> **PAGE**:
--- begin ---
We recently moved to a small town on the other side of the country, and neither of the convenient grocery stores carried my style of English muffin. I like English muffins with a little butter and jam for breakfast sometimes, but I prefer the Oat Bran ones, and all I could find were Honey Wheat or 12 grain. So I decided to make my own. I have no idea why I went with the idea of making my own, instead of deciding to just switch flavors. Time must have been hanging heavy on my hands. I made plain whole wheat initially, but now that I’ve found the experiment to be successful, I can buy my own bag of oat bran and make the kind I can’t find here.
I wasn’t at all sure they would turn out, you understand. I used a recipe from The Fannie Farmer Cookbook and as I was putting the dough together, it seemed questionable. First it called for one and three quarter cups of liquid to three cups of flour. When I mixed this up, it didn’t seem very promising. It said to let the dough rise until it doubled in bulk. This first rise wasn’t so much a rise as an unimpressive bubbling. At least I knew the yeast was working, even if it didn’t seem like I would wind up with anything that even vaguely resembled English muffins at the other end.
--- end ---
> **RECORD LIST**:
--- begin ---
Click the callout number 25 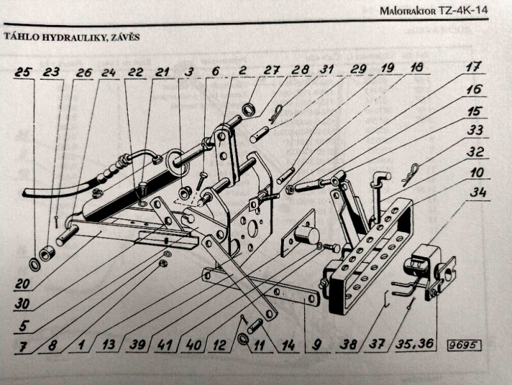coord(23,74)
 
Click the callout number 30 coord(23,304)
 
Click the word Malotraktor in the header coord(407,11)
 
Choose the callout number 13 coord(109,345)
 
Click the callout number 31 coord(329,69)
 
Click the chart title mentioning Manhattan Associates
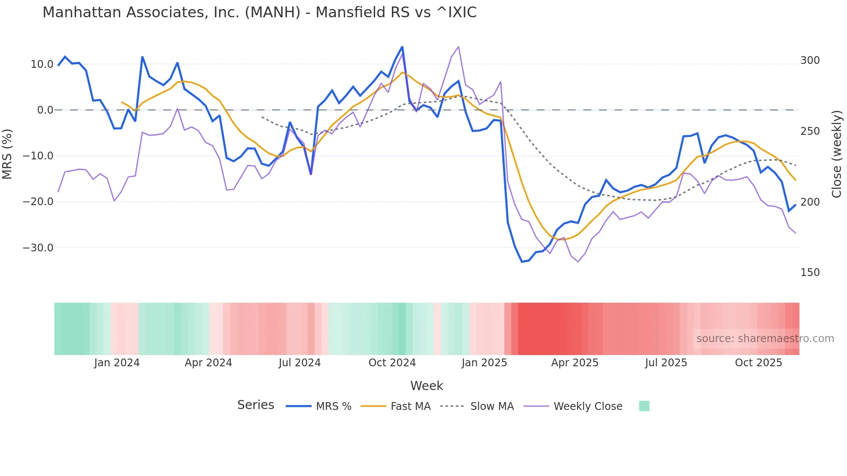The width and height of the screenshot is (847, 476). pyautogui.click(x=259, y=13)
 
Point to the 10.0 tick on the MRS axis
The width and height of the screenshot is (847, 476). pyautogui.click(x=42, y=64)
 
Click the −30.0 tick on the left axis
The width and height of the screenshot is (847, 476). pyautogui.click(x=38, y=248)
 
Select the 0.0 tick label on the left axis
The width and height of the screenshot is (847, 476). pyautogui.click(x=45, y=110)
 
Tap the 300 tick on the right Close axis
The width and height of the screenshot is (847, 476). pyautogui.click(x=810, y=60)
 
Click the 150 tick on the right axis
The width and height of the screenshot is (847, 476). pyautogui.click(x=810, y=273)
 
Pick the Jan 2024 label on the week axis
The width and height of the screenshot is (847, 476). pyautogui.click(x=117, y=363)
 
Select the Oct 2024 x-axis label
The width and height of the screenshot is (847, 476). pyautogui.click(x=392, y=363)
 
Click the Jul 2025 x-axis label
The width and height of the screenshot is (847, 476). pyautogui.click(x=666, y=363)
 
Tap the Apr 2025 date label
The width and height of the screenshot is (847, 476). pyautogui.click(x=574, y=363)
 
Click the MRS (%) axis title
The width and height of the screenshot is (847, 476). pyautogui.click(x=7, y=154)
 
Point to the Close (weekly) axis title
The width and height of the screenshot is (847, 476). pyautogui.click(x=837, y=154)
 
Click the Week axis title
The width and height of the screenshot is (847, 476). pyautogui.click(x=427, y=386)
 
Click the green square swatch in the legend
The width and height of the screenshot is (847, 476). pyautogui.click(x=644, y=406)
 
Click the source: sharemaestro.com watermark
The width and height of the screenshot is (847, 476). pyautogui.click(x=765, y=339)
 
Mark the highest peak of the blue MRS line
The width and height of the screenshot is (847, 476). pyautogui.click(x=402, y=47)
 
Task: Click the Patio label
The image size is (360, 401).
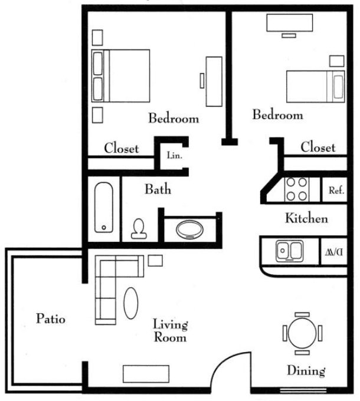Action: [x=51, y=319]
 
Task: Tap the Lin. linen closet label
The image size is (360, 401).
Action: [x=175, y=155]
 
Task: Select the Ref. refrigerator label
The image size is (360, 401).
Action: [x=336, y=190]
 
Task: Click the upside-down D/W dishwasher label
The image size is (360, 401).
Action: [x=334, y=252]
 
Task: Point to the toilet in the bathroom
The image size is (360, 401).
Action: [x=139, y=229]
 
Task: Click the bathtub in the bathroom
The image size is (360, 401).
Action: [x=104, y=208]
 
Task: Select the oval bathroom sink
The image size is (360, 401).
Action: [x=189, y=229]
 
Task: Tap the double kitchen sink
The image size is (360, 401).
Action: [x=290, y=251]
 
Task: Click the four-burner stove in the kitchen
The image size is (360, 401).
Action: [x=297, y=189]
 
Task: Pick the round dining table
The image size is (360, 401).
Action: [x=302, y=333]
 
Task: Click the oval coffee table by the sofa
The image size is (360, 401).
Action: [x=131, y=303]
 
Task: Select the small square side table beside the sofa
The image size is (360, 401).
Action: [x=155, y=261]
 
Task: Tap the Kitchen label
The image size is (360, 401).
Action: [x=306, y=218]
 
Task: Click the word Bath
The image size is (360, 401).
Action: [x=158, y=189]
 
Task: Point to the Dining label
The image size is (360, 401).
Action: [x=306, y=371]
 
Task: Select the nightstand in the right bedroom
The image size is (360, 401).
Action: [x=337, y=61]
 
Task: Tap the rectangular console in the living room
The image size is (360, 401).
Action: [x=146, y=374]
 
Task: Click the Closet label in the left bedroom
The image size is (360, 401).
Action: [x=122, y=149]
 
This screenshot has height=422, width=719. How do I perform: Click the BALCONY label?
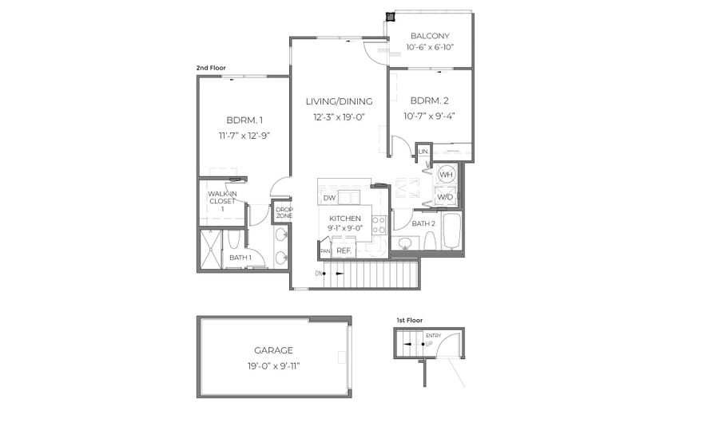[430, 36]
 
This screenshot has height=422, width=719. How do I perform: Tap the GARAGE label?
[273, 350]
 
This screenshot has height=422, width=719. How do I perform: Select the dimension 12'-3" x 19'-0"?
[339, 117]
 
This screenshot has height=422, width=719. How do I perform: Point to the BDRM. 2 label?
[431, 101]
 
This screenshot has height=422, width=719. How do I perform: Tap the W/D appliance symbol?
[446, 197]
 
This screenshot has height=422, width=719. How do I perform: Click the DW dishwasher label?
[329, 198]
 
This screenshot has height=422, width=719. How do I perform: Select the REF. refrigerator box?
[344, 250]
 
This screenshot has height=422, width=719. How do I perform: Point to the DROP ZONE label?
[284, 213]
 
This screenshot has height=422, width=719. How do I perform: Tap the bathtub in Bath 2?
[451, 232]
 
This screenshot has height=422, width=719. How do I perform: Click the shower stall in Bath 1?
[211, 248]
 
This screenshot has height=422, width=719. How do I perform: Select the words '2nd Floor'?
[211, 69]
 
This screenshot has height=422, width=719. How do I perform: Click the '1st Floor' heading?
[409, 320]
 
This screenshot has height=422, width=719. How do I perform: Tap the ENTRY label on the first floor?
[433, 335]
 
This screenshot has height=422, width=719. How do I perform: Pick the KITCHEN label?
[345, 219]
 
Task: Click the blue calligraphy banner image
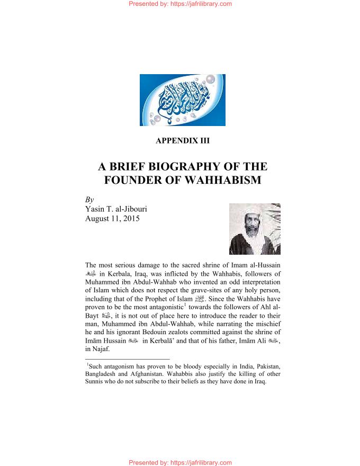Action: tap(182, 100)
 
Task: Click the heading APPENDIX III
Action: tap(183, 141)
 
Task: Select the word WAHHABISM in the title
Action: tap(223, 180)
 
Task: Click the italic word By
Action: tap(89, 200)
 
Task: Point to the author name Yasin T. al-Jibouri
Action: tap(116, 209)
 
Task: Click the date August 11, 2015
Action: tap(112, 218)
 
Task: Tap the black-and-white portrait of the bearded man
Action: tap(255, 229)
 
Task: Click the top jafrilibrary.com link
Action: tap(180, 4)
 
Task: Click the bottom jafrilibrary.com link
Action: tap(180, 462)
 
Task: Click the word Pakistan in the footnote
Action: tap(264, 366)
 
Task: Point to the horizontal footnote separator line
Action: tap(127, 360)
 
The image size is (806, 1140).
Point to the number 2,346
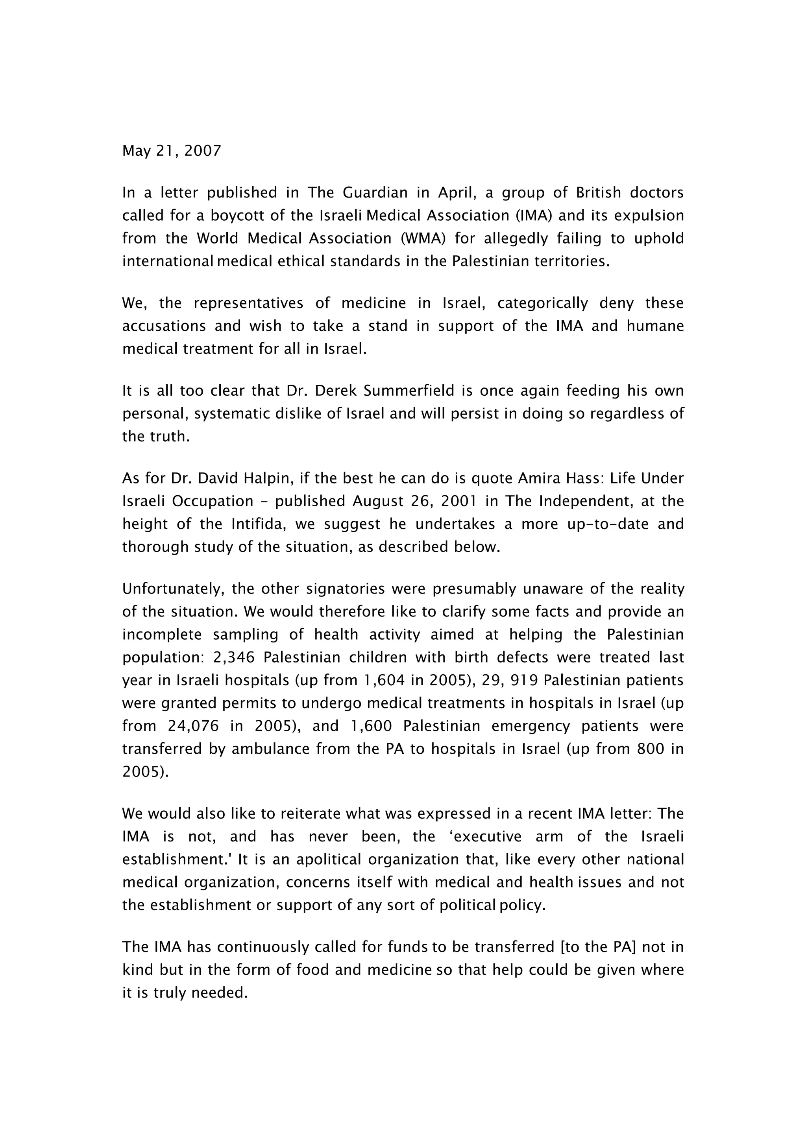[233, 657]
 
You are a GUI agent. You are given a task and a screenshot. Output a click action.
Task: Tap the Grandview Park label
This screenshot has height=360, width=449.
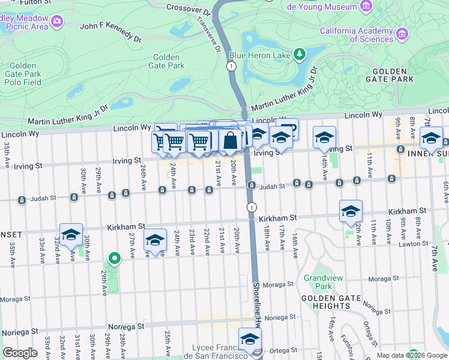click(x=318, y=282)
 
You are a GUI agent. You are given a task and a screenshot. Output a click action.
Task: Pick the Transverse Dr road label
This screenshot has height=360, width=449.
click(x=205, y=33)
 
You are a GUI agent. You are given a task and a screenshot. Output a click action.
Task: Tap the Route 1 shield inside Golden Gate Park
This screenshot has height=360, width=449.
click(x=231, y=66)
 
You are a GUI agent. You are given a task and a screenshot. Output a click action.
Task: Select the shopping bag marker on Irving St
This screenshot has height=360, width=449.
click(x=231, y=141)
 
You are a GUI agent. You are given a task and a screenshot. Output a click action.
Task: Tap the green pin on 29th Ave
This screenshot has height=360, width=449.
click(x=113, y=259)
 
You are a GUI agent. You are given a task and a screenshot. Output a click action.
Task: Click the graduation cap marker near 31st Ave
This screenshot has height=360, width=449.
click(x=71, y=235)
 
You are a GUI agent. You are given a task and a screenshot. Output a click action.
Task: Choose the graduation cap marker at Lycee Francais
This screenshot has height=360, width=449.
click(x=250, y=338)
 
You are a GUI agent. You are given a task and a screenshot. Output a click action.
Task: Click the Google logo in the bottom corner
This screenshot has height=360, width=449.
click(x=20, y=353)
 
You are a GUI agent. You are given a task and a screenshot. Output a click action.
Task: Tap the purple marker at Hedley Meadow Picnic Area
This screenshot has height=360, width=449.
click(x=58, y=22)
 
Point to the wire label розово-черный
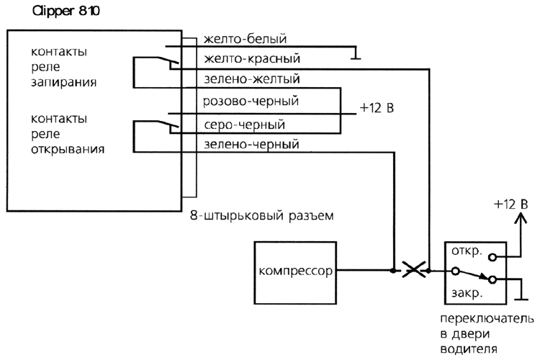point(251,102)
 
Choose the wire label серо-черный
point(244,124)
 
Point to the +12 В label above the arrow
point(511,204)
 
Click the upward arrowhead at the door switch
point(516,220)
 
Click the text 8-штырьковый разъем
point(261,215)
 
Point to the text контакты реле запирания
point(59,68)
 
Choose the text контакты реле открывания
point(68,133)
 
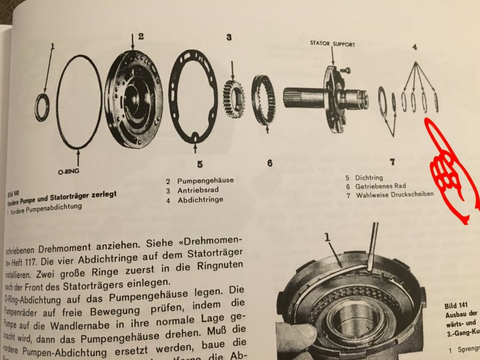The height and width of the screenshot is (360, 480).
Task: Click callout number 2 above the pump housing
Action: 140,36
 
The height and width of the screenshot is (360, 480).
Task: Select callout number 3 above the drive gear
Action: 229,37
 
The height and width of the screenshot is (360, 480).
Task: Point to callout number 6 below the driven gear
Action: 270,163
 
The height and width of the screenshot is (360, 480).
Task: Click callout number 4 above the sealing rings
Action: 414,46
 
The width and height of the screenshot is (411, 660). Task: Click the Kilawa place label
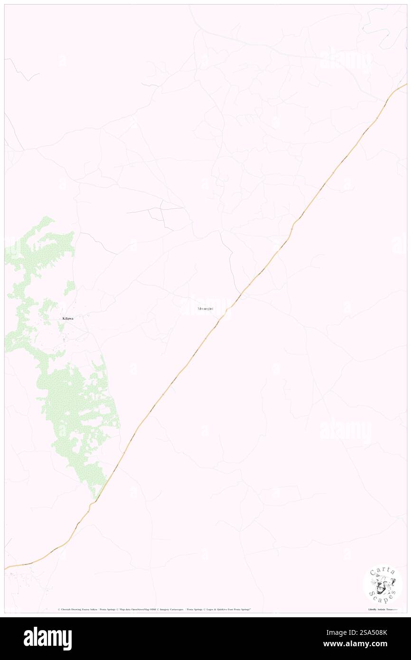click(68, 318)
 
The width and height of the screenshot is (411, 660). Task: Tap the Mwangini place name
click(205, 309)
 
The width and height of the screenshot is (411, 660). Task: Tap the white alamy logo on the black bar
click(48, 638)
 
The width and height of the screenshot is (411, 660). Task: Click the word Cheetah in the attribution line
click(66, 609)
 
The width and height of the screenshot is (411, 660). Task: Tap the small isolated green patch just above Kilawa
click(69, 287)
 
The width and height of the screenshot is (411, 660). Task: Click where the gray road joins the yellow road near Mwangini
click(238, 294)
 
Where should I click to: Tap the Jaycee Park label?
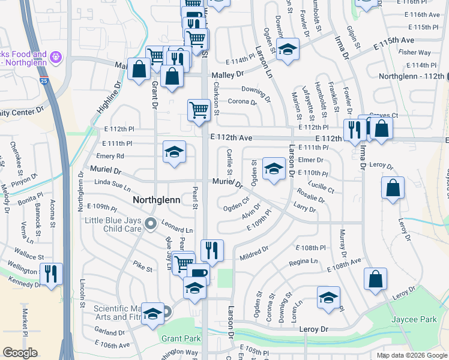point(414,320)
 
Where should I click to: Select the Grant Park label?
point(181,338)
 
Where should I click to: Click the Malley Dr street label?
point(228,75)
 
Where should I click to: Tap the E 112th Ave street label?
point(231,137)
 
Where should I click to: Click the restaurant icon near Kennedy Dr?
point(50,274)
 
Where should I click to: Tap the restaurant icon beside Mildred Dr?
point(211,250)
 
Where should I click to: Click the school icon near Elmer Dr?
point(274,169)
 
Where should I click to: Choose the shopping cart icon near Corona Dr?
point(198,110)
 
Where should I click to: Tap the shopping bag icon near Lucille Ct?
point(393,187)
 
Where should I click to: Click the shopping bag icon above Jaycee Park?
point(375,278)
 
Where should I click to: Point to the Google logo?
point(20,353)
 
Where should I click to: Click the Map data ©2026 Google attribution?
point(411,355)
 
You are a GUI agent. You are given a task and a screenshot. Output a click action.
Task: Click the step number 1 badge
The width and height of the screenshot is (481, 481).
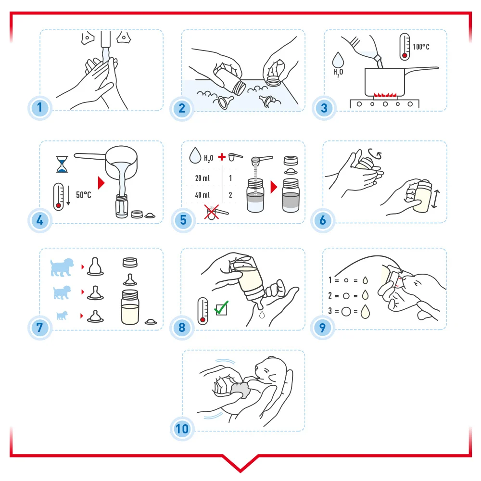pos(39,108)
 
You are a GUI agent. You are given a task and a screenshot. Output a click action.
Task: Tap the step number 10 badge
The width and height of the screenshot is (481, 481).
pos(182,429)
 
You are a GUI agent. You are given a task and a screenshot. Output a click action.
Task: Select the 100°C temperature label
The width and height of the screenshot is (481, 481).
pos(421,47)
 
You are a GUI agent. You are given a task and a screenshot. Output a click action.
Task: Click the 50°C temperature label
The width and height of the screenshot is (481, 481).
pos(83,195)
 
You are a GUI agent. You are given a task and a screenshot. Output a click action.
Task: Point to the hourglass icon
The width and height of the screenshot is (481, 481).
pos(62,164)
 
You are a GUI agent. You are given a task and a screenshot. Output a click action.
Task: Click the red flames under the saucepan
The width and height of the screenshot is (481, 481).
pos(385,94)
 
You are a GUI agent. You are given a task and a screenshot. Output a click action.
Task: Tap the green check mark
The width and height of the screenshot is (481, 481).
pos(221,308)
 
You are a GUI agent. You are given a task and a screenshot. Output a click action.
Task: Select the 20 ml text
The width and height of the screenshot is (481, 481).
pos(202,178)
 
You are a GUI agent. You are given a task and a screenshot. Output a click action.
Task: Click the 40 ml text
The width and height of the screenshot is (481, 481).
pos(202,195)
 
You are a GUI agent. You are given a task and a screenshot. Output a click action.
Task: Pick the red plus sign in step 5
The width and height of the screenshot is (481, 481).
pos(222,157)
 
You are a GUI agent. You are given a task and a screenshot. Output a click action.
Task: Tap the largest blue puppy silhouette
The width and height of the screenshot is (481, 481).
pos(62,267)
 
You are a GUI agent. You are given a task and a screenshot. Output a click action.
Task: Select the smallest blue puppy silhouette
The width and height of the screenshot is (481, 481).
pos(62,316)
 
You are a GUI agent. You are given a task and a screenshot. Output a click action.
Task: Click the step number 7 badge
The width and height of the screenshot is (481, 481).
pos(39,327)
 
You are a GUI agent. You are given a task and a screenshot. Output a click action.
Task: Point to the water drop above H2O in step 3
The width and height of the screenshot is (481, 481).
pos(338,60)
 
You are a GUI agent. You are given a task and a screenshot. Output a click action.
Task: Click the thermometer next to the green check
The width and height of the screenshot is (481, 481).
pos(203,311)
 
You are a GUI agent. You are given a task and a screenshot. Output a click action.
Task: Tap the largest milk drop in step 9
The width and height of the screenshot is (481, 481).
pos(365,311)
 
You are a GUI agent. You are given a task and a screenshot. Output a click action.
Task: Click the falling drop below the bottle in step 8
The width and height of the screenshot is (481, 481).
pos(262,315)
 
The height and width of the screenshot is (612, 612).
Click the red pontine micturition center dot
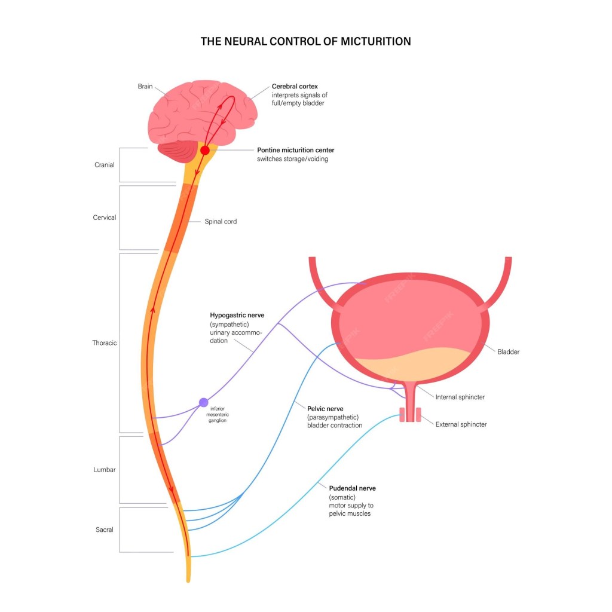coord(204,151)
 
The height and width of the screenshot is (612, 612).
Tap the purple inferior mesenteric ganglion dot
coord(204,402)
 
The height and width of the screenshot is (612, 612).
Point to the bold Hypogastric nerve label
coord(237,315)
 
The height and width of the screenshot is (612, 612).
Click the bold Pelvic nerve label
coord(325,409)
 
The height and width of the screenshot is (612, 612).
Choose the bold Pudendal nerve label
coord(352,488)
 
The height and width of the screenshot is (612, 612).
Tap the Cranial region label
coord(105,165)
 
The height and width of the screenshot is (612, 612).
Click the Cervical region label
coord(105,218)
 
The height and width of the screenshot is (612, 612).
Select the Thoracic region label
coord(105,343)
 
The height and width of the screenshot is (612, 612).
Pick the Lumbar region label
coord(105,470)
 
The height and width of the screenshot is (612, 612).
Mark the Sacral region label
coord(105,530)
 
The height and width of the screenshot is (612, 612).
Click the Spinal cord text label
coord(221,222)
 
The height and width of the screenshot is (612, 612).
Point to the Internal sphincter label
coord(460,397)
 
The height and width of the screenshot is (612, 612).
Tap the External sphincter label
coord(461,424)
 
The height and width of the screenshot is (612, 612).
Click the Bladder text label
coord(508,352)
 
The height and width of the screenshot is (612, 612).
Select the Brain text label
coord(145,87)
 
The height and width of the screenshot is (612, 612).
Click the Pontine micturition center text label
coord(295,150)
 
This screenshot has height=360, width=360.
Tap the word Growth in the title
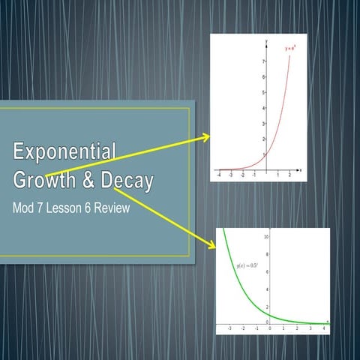point(46,180)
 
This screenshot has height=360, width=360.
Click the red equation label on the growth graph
point(290,49)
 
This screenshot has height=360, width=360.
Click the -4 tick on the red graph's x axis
point(218,173)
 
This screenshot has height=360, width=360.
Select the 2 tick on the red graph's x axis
point(289,173)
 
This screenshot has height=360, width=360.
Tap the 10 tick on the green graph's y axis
point(265,236)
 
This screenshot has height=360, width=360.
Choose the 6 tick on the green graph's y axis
point(266,271)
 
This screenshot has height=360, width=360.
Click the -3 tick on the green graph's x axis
point(229,328)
--- end ---
> **WRITTEN TASK 1**: Which cookbook supplied the recipe in the English muffin text?
> **WRITTEN TASK 2**: From the entries, output as a numbered list the part that opens with the line containing "bathtub in Bath 2?" and closes with the line containing "Action: tap(223, 180)", skipping blank lines and leaving out the pictures.
The entries are unrelated to the English muffin text.

> **WRITTEN RESPONSE 1**: The Fannie Farmer Cookbook.

> **WRITTEN RESPONSE 2**:
1. This screenshot has height=422, width=719. How do I perform: Tap the bathtub in Bath 2?
2. [451, 232]
3. This screenshot has height=422, width=719. How do I perform: Click the shower stall in Bath 1?
4. [211, 248]
5. This screenshot has height=422, width=719. How do I perform: Select the words '2nd Floor'?
6. [211, 69]
7. This screenshot has height=422, width=719. How do I perform: Click the '1st Floor' heading?
8. [409, 320]
9. This screenshot has height=422, width=719. How do I perform: Tap the ENTRY label on the first floor?
10. [433, 335]
11. This screenshot has height=422, width=719. How do I perform: Pick the KITCHEN label?
12. [345, 219]
13. Task: Click the blue calligraphy banner image
14. Action: tap(182, 100)
15. Task: Click the heading APPENDIX III
16. Action: tap(183, 141)
17. Task: Select the word WAHHABISM in the title
18. Action: tap(223, 180)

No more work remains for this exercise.